OBJECTIVES>
- a) Answer each question using the agreement excerpt below, with one answer per line:
(i) Which entity will be the surviving corporation in the Merger?
(ii) What is the par value per share of the Common Stock?
(iii) On what date was the H&E Holdings Investor Rights Agreement made?
- b) Summarize the agreement excerpt below in two sentences.

DOCUMENT>
A.                                    On the date hereof, and pursuant to the Agreement and Plan of Merger dated as of the date hereof (the “ Agreement and Plan of Merger ”) among the Company, H&E Holdings L.L.C., a Delaware limited liability company (“ H&E Holdings ”), H&E Equipment Services L.L.C., a Louisiana limited liability company, H&E Holdings will be merged with and into the Company, with the Company as the surviving corporation (the “ Merger ”).

 

B.                                      Prior to the Merger, H&E Holdings, the BRS Investors and the CSFB-TCW Investors are the holders of “Class A Common Units”, “Class B Common Units” “Class A Preferred Units”, “Class B Preferred Units”, “Class C Preferred Units” and “Class D Preferred Units” (together, the “ Units ”), representing membership interests in H&E Holdings and, pursuant to the Merger, their Units will be converted into shares of the Common Stock, par value $0.01 per share (the “ Common Stock ”), of the Company. Subsequent to the Merger, the number of shares of the Common Stock which the BRS Investors and the CSFB-TCW Investors will receive pursuant to the Merger in respect of their Units is set forth opposite their names on Schedule  A hereto.

 

C.                                      Prior to the Merger, H&E Holdings and the holders of the membership interests in H&E Holdings, the BRS Investors and the CSFB-TCW Investors were parties to the Investor Rights Agreement dated as of June 17, 2002 (the “ H&E Holdings Investor Rights Agreement ”).

 

D.                                     The Company, the BRS Investors and the CSFB-TCW Investors desire that this Agreement shall amend, restate and replace the H&E Holdings Investor Rights Agreement.

 



 

Agreement

 

Now therefore, in consideration of the mutual covenants herein contained and for other good and valuable consideration, the parties hereto agree as follows:

 

1.                                        Definitions . As used herein, the following terms shall have the following meanings:

 

Affiliate ” means, when used with reference to a specified Person, any Person that directly or indirectly controls or is controlled by or is under common control with the specified Person. As used in this definition, “control” (including, with its correlative meanings, “controlled by” and “under common control with”) shall mean possession, directly or indirectly, of power to direct or cause the direction of management or policies (whether through ownership of securities or partnership or other ownership interests, by contract or otherwise). With respect to any Person who is an individual, “Affiliates” shall also include, without limitation, any member of such individual’s Family Group.

GIVEN INFORMATION>
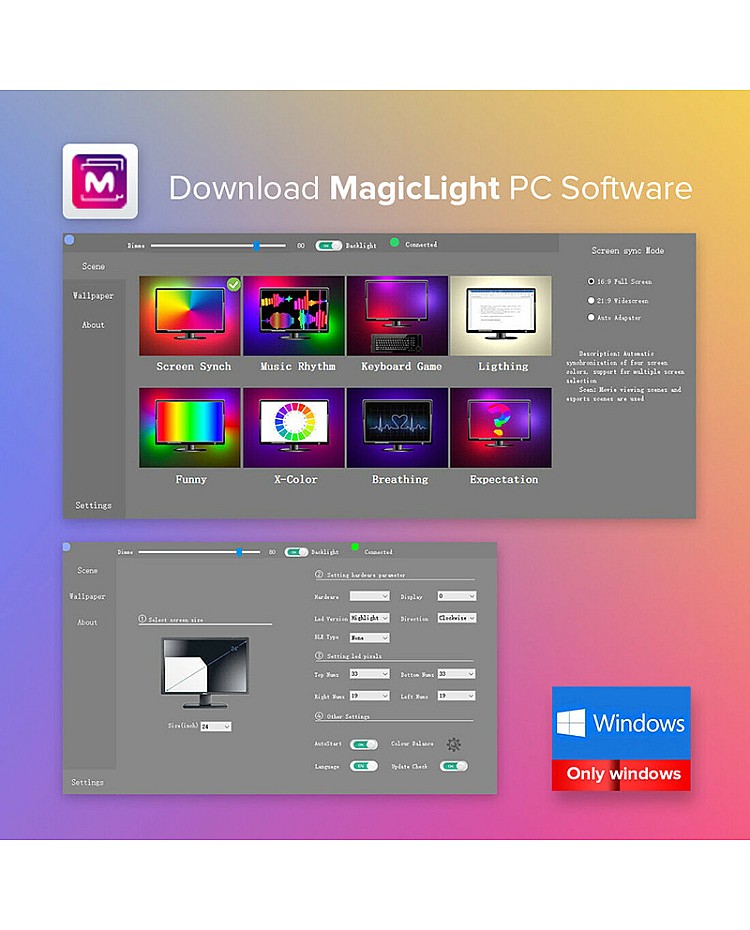Click the Only windows red button
The width and height of the screenshot is (750, 930).
(x=622, y=774)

OUTPUTS>
- a)
(i) The Company
(ii) $0.01
(iii) June 17, 2002

- b) Under the Agreement and Plan of Merger, H&E Holdings L.L.C. will be merged into the Company, which will survive, and the Units held by H&E Holdings, the BRS Investors and the CSFB-TCW Investors will be converted into shares of the Company's Common Stock. The Company, the BRS Investors and the CSFB-TCW Investors intend this Agreement to amend, restate and replace the H&E Holdings Investor Rights Agreement dated June 17, 2002, and the Agreement begins by defining terms such as "Affiliate."